_Records provided_

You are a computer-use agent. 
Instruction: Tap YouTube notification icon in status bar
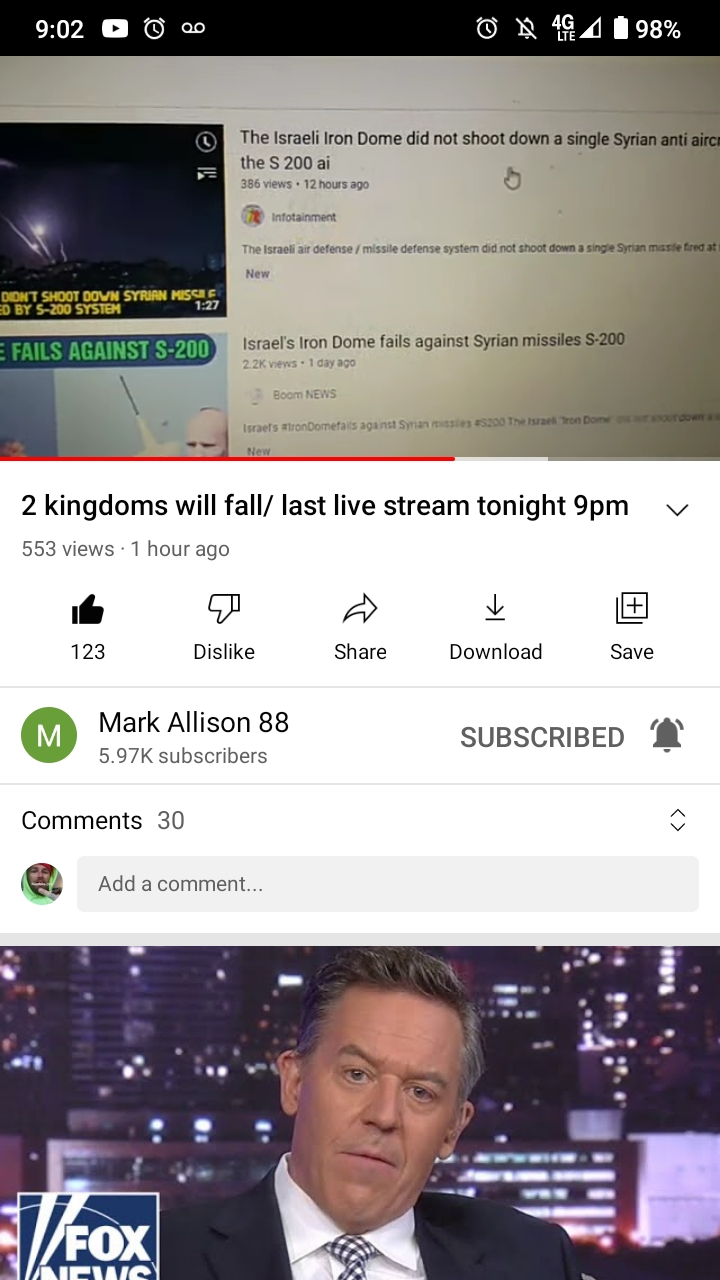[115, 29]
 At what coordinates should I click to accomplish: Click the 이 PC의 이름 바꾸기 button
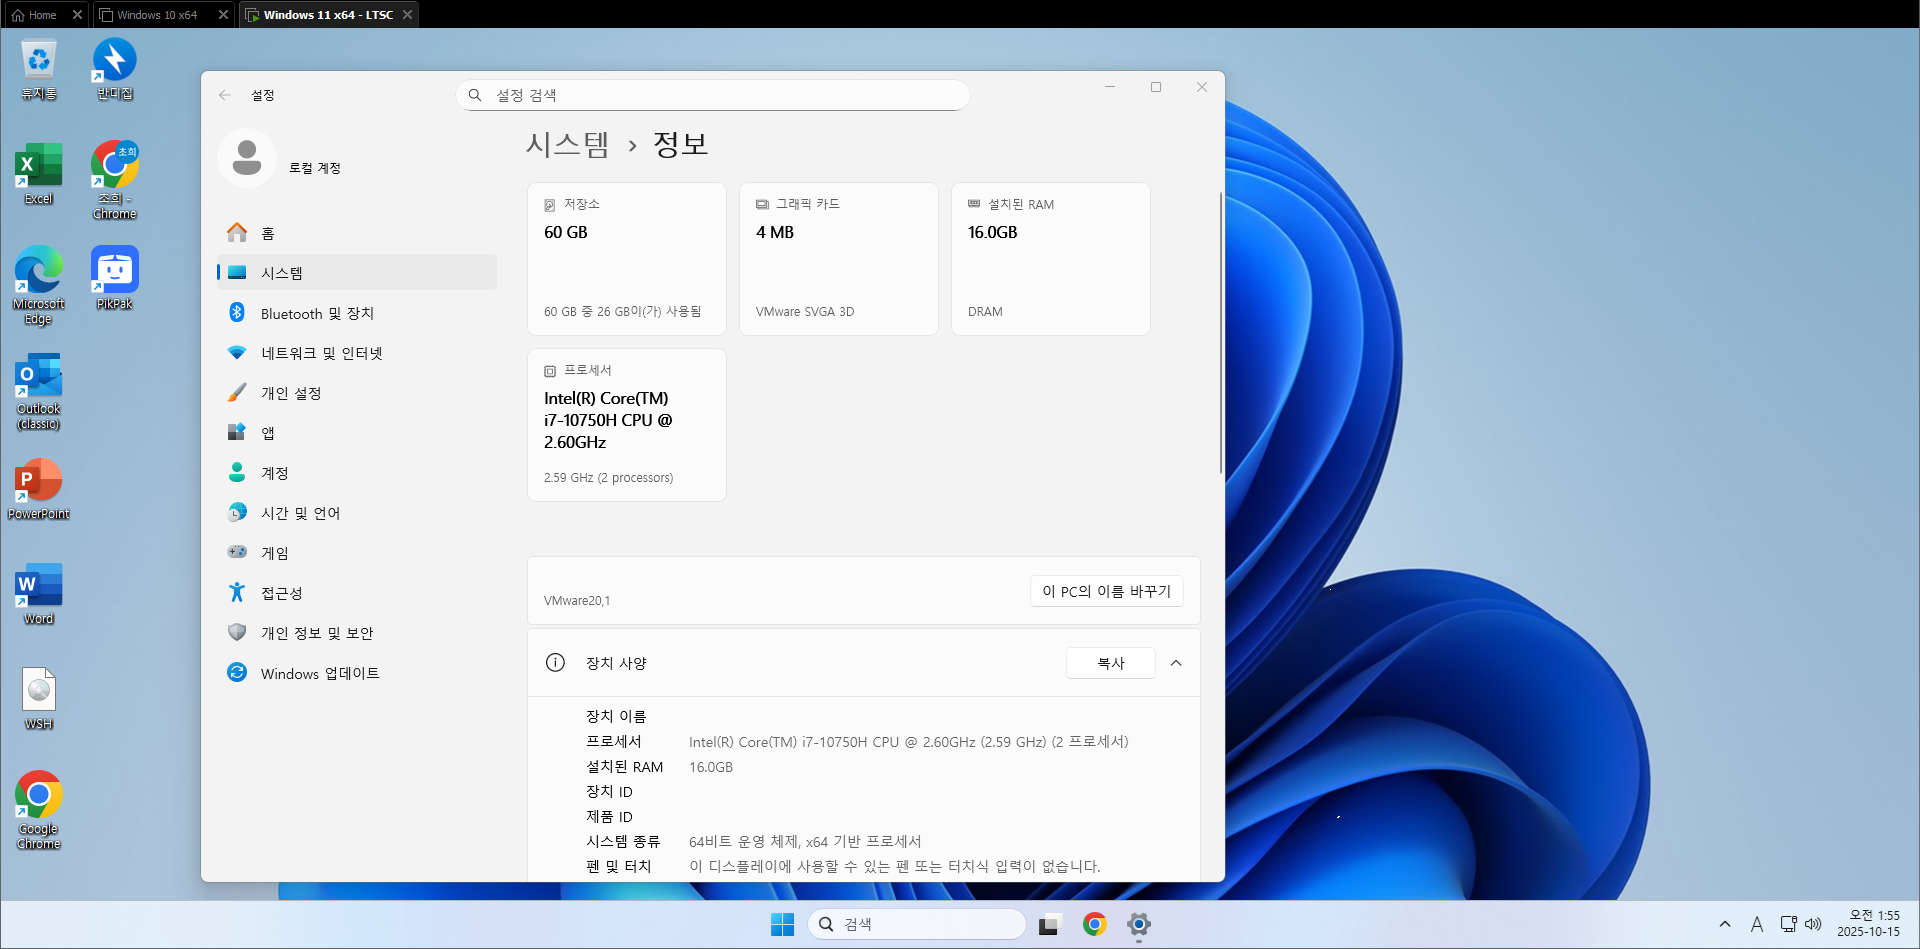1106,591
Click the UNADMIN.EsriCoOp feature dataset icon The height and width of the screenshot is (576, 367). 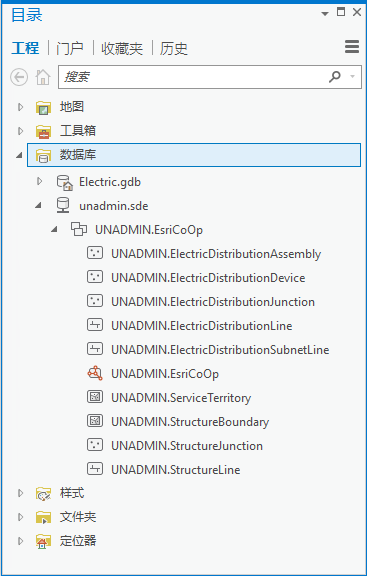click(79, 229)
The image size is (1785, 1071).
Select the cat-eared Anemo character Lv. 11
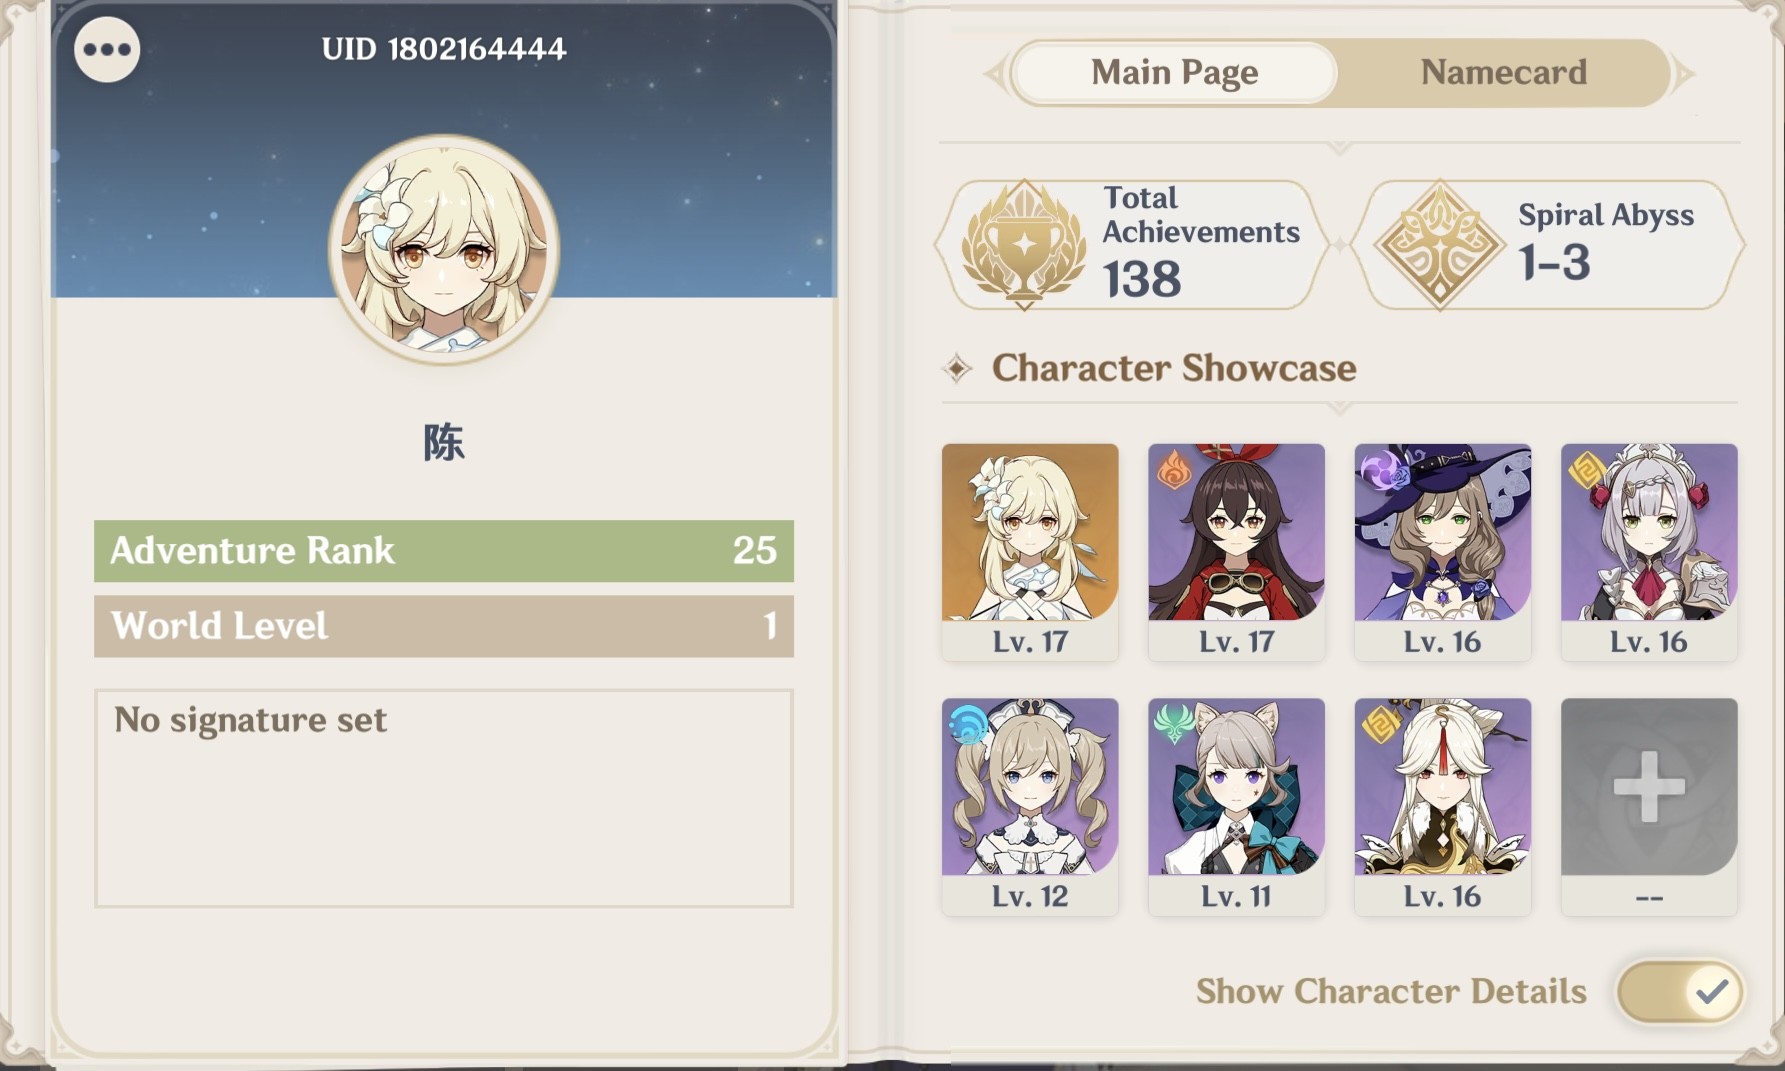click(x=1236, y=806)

--

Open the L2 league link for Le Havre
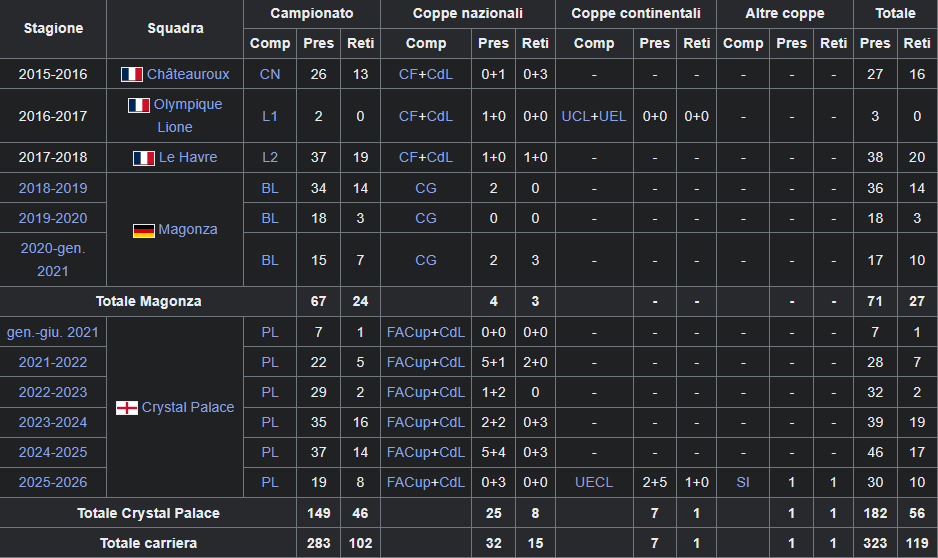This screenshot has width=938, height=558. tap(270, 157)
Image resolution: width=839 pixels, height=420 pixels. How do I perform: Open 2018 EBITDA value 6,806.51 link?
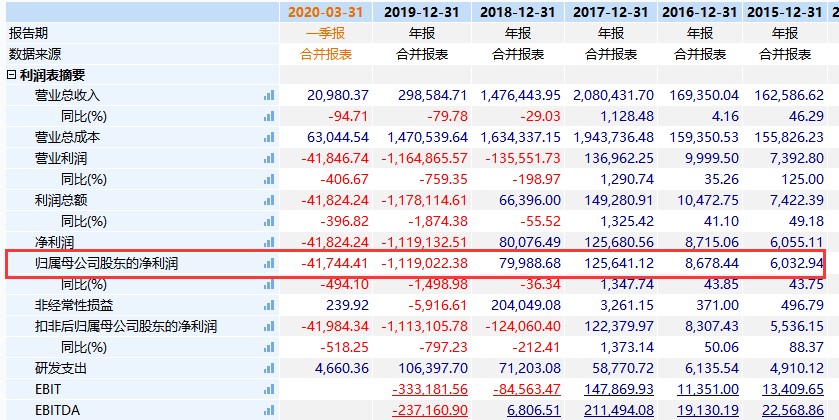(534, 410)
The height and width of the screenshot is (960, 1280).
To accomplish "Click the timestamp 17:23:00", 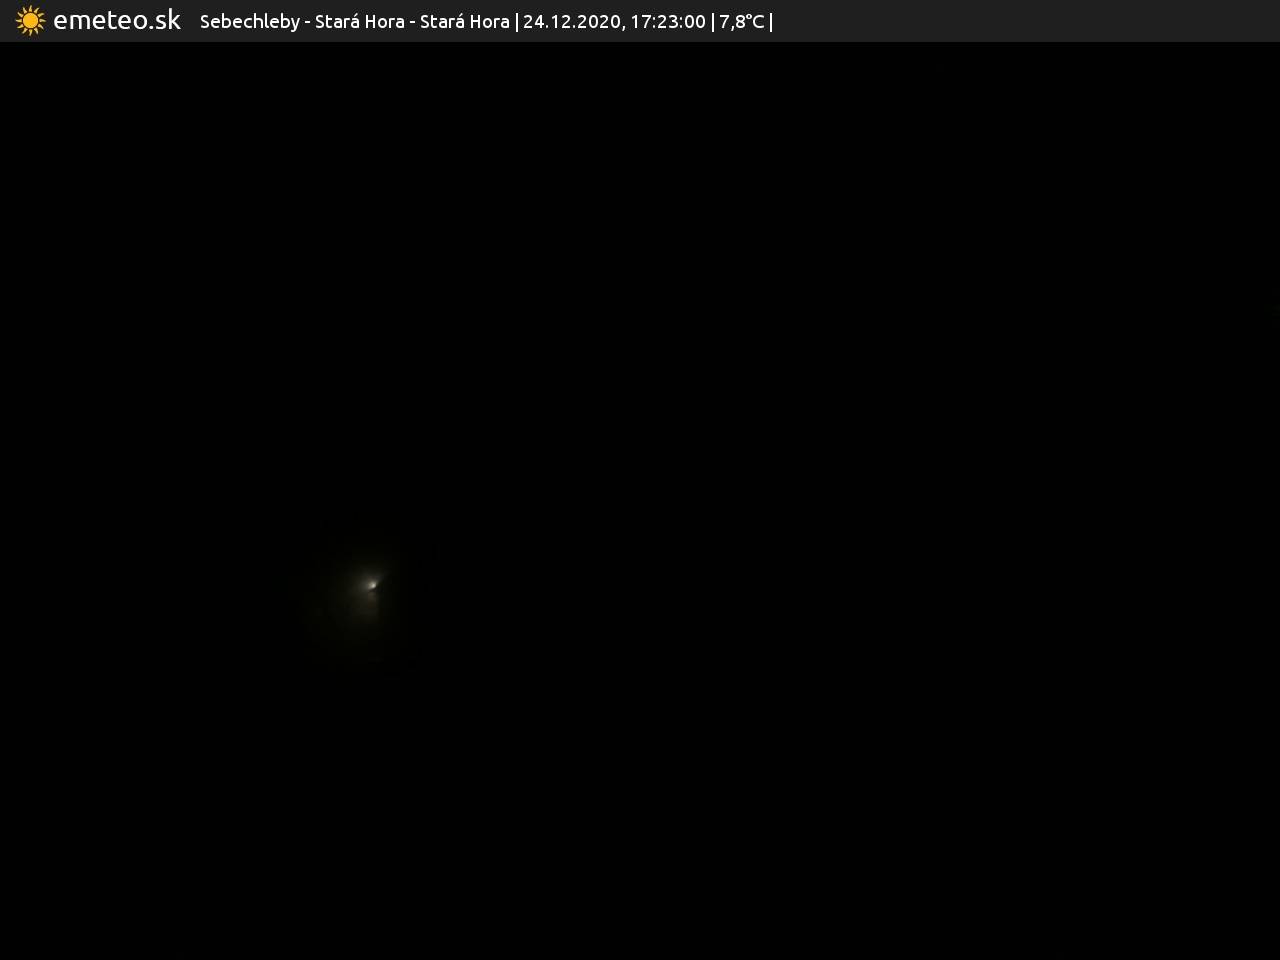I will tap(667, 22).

_What you are asked to do_
Copy exactly the lines of the listing above between the one holding "Open the L2 league link for Le Havre" and the one holding "The height and width of the screenshot is (960, 1280).", inclusive; omit all pictures.

_Response area_
Open the L2 league link for Le Havre
This screenshot has width=938, height=558. tap(270, 157)
Image resolution: width=839 pixels, height=420 pixels. How do I perform: Open 2018 EBITDA value 6,806.51 link?
(534, 410)
The height and width of the screenshot is (960, 1280).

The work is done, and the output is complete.